ESA remains confident it will fix ExoMars parachutes
WASHINGTON — Top officials with the European Space Agency remain confident that they will be able to resolve the parachute problems that threaten to delay next summer’s launch of the ExoMars 2020 rover mission.
In two high-altitude tests earlier this year, parachutes intended to slow down the ExoMars 2020 lander suffered tears in their canopies. In one test in May, both the 15-meter and 35-meter parachutes were tested, while a second test in August, after incorporating what ESA called “precautionary design adaptations,” suffered tears in the 35-meter parachute.
ESA has since turned to NASA for assistance, working with experts at the Jet Propulsion Laboratory who have experience designing parachutes for NASA’s Mars landers.
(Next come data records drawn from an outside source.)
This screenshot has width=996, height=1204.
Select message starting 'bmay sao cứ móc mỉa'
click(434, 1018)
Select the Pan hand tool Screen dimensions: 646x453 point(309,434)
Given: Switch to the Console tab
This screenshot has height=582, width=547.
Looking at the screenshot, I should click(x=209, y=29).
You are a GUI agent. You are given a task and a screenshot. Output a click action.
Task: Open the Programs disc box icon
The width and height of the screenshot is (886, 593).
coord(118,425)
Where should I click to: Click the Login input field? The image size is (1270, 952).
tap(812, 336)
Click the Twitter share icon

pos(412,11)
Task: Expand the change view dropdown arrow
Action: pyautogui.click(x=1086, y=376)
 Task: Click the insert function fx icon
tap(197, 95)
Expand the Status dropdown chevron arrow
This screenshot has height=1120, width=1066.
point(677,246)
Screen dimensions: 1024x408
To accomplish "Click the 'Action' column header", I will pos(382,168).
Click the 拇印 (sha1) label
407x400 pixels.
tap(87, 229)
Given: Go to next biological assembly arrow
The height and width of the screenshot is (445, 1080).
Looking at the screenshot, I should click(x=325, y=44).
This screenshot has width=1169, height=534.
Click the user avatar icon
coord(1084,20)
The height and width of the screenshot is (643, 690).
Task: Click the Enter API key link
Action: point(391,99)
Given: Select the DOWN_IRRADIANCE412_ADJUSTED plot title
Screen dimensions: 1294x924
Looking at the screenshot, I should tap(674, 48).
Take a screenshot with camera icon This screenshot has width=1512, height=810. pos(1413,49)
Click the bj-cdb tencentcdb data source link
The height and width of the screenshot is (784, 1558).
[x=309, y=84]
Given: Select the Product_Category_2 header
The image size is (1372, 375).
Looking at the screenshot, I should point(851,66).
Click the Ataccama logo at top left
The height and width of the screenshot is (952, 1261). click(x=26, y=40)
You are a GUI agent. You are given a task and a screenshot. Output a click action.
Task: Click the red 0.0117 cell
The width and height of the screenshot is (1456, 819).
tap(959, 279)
Another set of high-altitude balloon tests of the parachutes are scheduled for the first quarter of 2020 in Oregon.
“We are very happy that our American friends, partners and colleagues are supporting us in solving that issue, because parachutes are very dangerous and very complicated elements,” Jan Woerner, director general of ESA, said in an Oct. 23 interview during the International Astronautical Congress here. “NASA has much more experience with parachutes than we have.”
He was confident that, despite the parachute problems, it will still be ready to meet a launch window that is open for only two and a half weeks in late July and early August of 2020, calling the overall state of the mission “excellent.” “There’s no change of plan right now” about the launch, he said.
In a separate interview Oct. 24, David Parker, director of human and robotic exploration at ESA, said the problem seen in those two tests appears linked to the extraction of the parachutes from their canisters. “The parachutes themselves have been demonstrated to work well,” he said.
NASA is currently assisting ESA with ground tests of the parachute extraction systems, he said, using facilities at JPL. That will be completed before the high-altitude balloon tests early next year.
One reason why ESA is confident that the problem could be corrected without delaying the launch is that the parachutes can be added late in the process of preparing the spacecraft for launch. “The advantage of the parachutes is that they can be integrated into the descent module very late on in the sequence,” Parker said. “As long as we have proven that the parachute works, it can be integrated very late in the assembly sequence.”
ESA said in an Oct. 15 statement that the goal is to have the parachutes qualified in time for a “qualification acceptance review” for the mission scheduled for late April. “We believe we will find the problem and then solve it, and then have a parachute successfully integrated,” Woerner said in the interview.